376 So. 2d 618 | La. Ct. App. | 1979

Concurrence Opinion

LEMMON, Judge,

concurs and assigns reasons.

If this suit were one by the owner of a borrowed bicycle for property damage, I would have difficulty in holding free of negligence this automobile driver who moved forward only a few inches to a foot from the place where she was stopped to the point of contact with a bicycle, which apparently was directly in front of her when she began to move forward. She was arguably negligent, not in failing to look to her left, but in failing to look forward before starting.

Nevertheless, plaintiff loses because, while traveling in the wrong direction on a one-way street, he moved directly into the path of a motorist who was obviously “sitting on go”, waiting for an opening to enter traffic.

*620In arguing against contributory negligence, plaintiff relies on Baumgartner v. State Farm Mut. Auto. Ins. Co., 356 So.2d 400 (La.1978). That decision, if applicable to bicyclists, does not hold that pedestrians and bicyclists can never be contributorily negligent. The Baumgartner rationale, based on a comparison of duties and risks, introduces an element of comparative negligence into Louisiana law, but under any form of comparative negligence except the “pure” form this grossly negligent plaintiff would get nothing.

I concur in the result.






Lead Opinion

BOUTALL, Judge.

This appeal is from a judgment dismissing the damage suit of a cyclist resulting from an automobile collision. Ray Robinson brought this suit for injuries arising out of an accident occurring with an insured of Government Employees Insurance Company. It is undisputed that Robinson was traveling on his bicycle in the wrong direction on a one-way roadway of Loyola Avenue when a collision occurred with an automobile exiting a parking lot. The other facts are in dispute and depend on the credibility of the witnesses, an issue obviously resolved by the trial judge in favor of the defendant. The trial judge rendered no reasons for judgment, but our review of the record shows the following facts to be established.

Robinson was traveling at a rapid rate of speed. He was on the street side of the cars parked against the curb. As Robinson cleared the last car he cut towards the curb. During this time the defendant’s driver had already stopped and checked the sidewalk for pedestrians. Then she moved her car to the curb so that the front of her car protruded no more than a couple of feet beyond the curb. At the moment the insured began to accelerate to enter the traffic lane, the plaintiff cut towards the curb, colliding with the right front corner of the insured’s car. The only testimony presented on the distance the car traveled after acceleration was from no movement to a maximum of one to two feet. We hold that the judgment of the lower court in favor of the defendant is amply supported by the record. There is no showing of manifest error.

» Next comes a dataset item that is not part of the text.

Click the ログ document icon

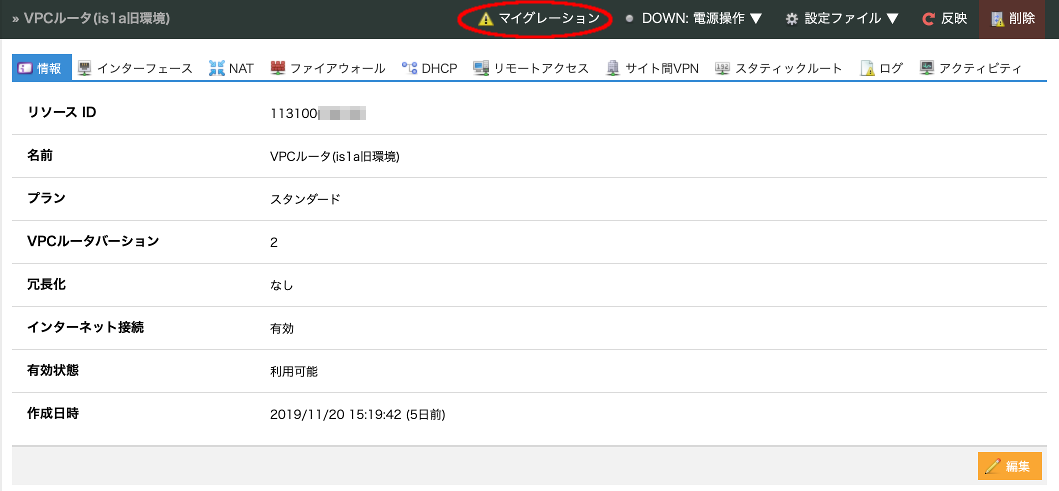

Plaintiff pleaded the doctrine of last clear chance. In this regard we find the automobile driver in a somewhat similar situation to the driver in Mugnier v. Checker Cab Company, 309 So.2d 747 (4th Cir. 1975), that is, that the driver is unable to direct his attention to all directions at the same time. However in this case, the evidence shows the cause of the collision to be the swerving of the bicycle toward the automobile. Considering the restricted view the driver had of the approaching bicycle, we cannot say the driver could have seen the bicycle in time to avoid the collision.

The judgment is affirmed.

AFFIRMED.

LEMMON, J., concurs and assigns reasons.